[start]
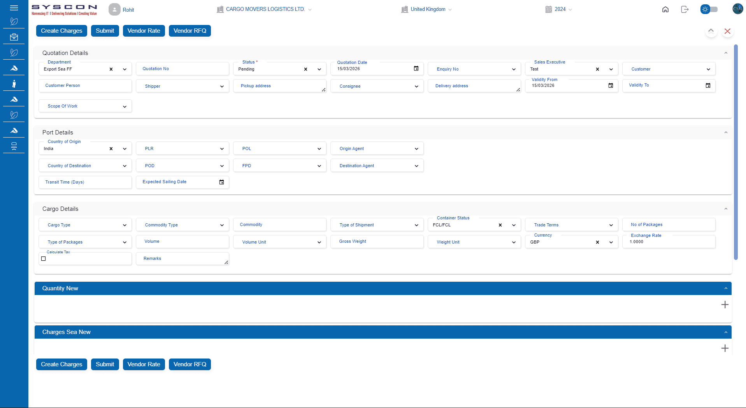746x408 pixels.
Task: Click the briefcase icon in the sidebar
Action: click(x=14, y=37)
[end]
[start]
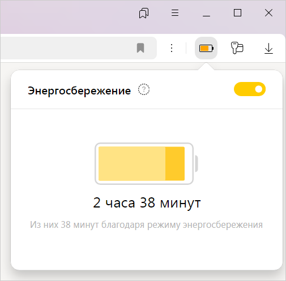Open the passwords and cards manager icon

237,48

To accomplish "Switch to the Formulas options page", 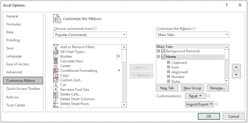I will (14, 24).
[end]
### Exercise goal
Turn the listing lines from the line with "746x408 pixels." to the line with "Action: click(x=14, y=37)" into a numbered list, skipping blank lines. Leave the pictures out.

### The solution
1. 746x408 pixels.
2. Task: Click the briefcase icon in the sidebar
3. Action: click(x=14, y=37)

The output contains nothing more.